‘And the young ladies?’

‘Miss Hadleigh is still with her father; Miss Caroline and Bertha are here.’

‘And thou’lt have to stay here to-night, too,’ broke in the dame as she continued her rearrangement of the lighter pieces of furniture; ‘there cannot be a corner for thee in the cottage.’

Pansy gave thanks to the dame, and went on to say that it was her intention to return to her grandfather in the morning, but she would ‘see father before starting.’

‘I did not intend to be back so soon,’ she went on, with an awkward glance first at Madge, next at Aunt Hessy. She did not know how to convey her information with the least offence. ‘But there was something I heard about Missy and Master Philip this afternoon that I thought she ought to know—that you all ought to know.’

‘About Philip and me!’ exclaimed Madge, the colour heightening in her cheeks as she wondered if it could be possible that the broken engagement had already become the subject of common gossip.

‘Sit thee down, Pansy,’ said Aunt Hessy, ceasing to work, ‘and tell us plainly what thou hast heard.’

Thus encouraged, the girl repeated with considerable accuracy the substance of the conversation she had overheard.

‘And as I fancied,’ Pansy concluded, ‘that though you knew of the mischief, you might not know how it was being put right—I came straight to tell you.’
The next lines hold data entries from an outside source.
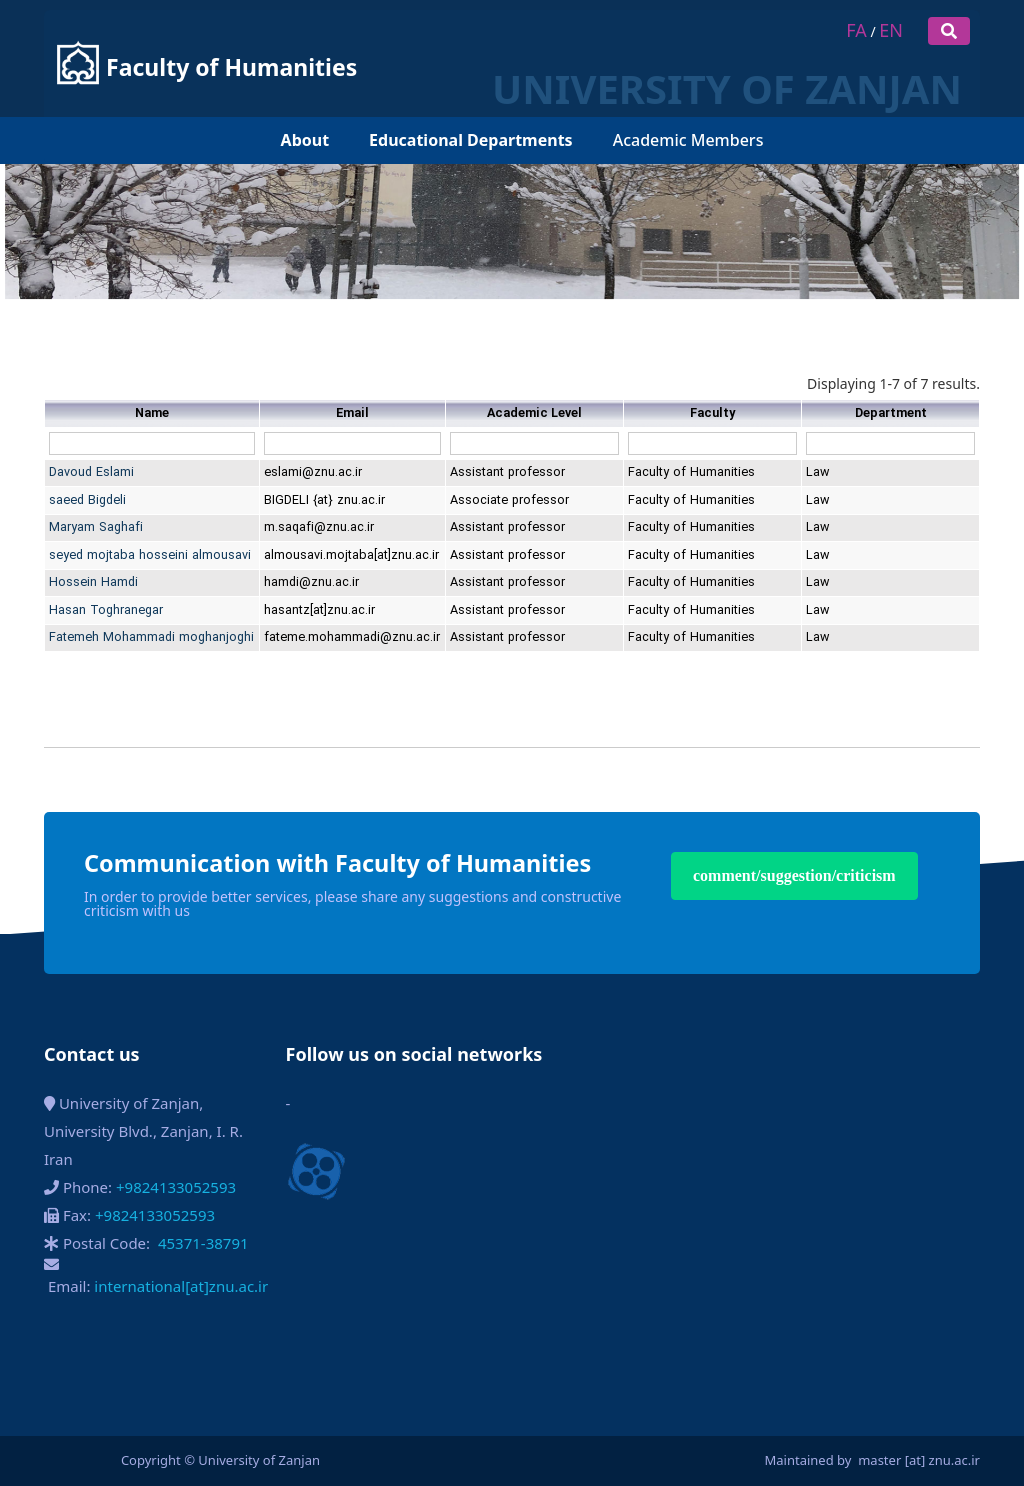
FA (856, 30)
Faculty (712, 413)
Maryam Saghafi (96, 527)
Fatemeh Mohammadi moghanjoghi (151, 637)
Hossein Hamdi (93, 582)
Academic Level (534, 413)
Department (891, 413)
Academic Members (688, 93)
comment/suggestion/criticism (794, 875)
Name (152, 413)
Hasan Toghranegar (106, 610)
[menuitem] (251, 93)
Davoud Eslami (91, 472)
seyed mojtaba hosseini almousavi (150, 555)
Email (352, 413)
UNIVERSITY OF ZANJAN (583, 41)
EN (891, 30)
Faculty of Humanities (231, 44)
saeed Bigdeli (87, 500)
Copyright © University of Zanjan (220, 1460)
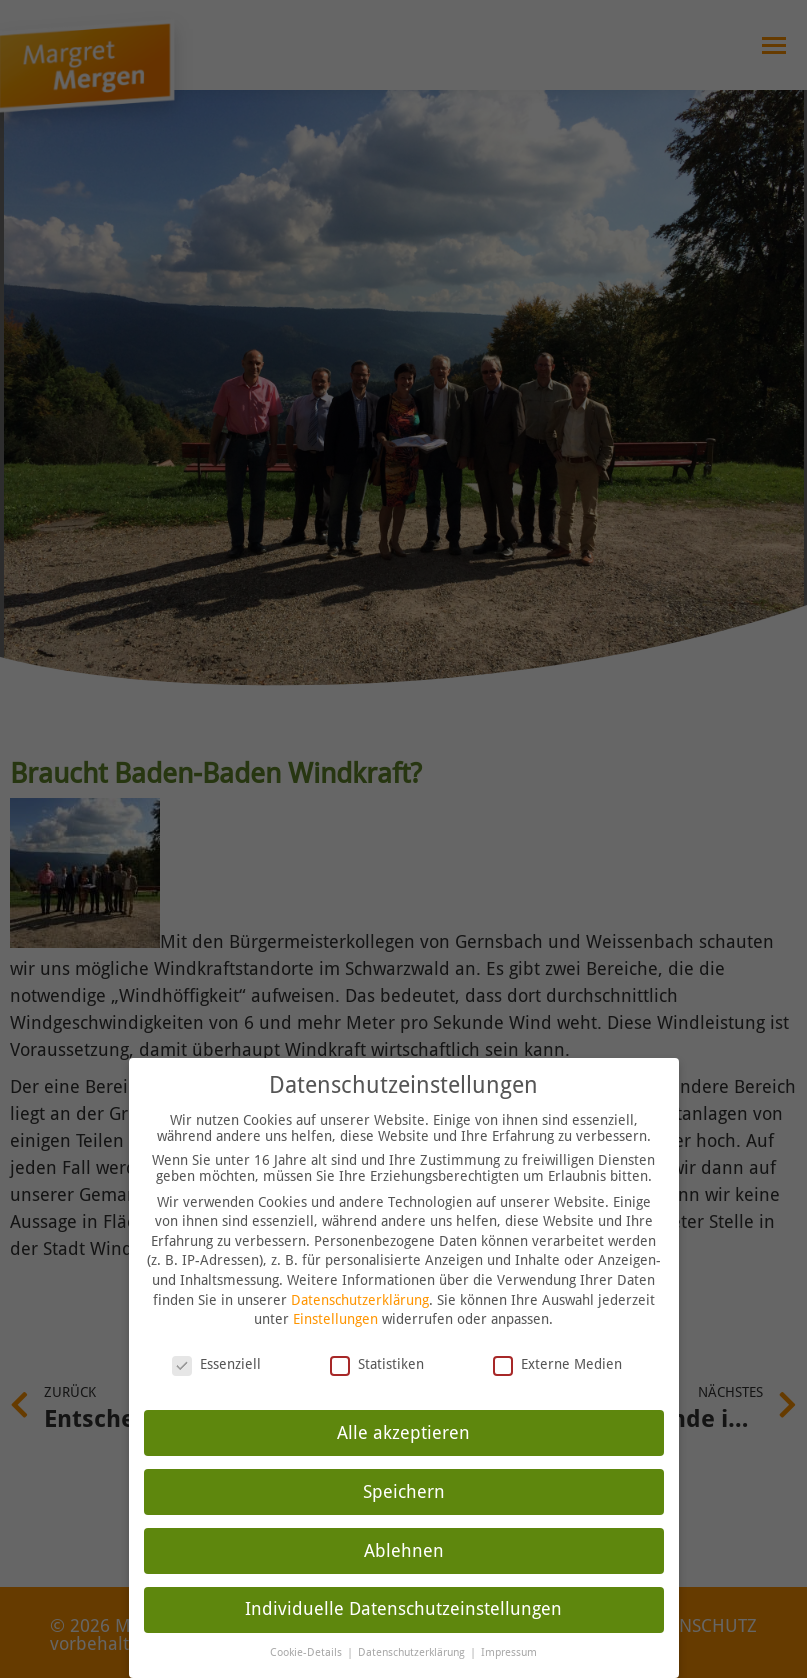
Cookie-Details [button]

There was a pause. The treachery of Wrentham to Philip and the villainous insinuations with which he had endeavoured to poison his mind regarding Madge in order to distract him and prevent him from looking too closely into business details—the whole wicked scheme was made clear to Aunt Hessy. Madge saw at once how grossly Philip’s generous confidence had been abused, but at the moment she did not quite understand why Wrentham in carrying out his plot should be so foolish as to try to slander her to Philip—she knew he could only try to do it, for not one word against her would be credited for an instant by her lover. And yet!... He had been so strange of late in many ways: he had shown so much displeasure with her for maintaining Beecham’s secret—what may he not have suffered from brief doubt, although he did not believe in anything ill that was suggested to him.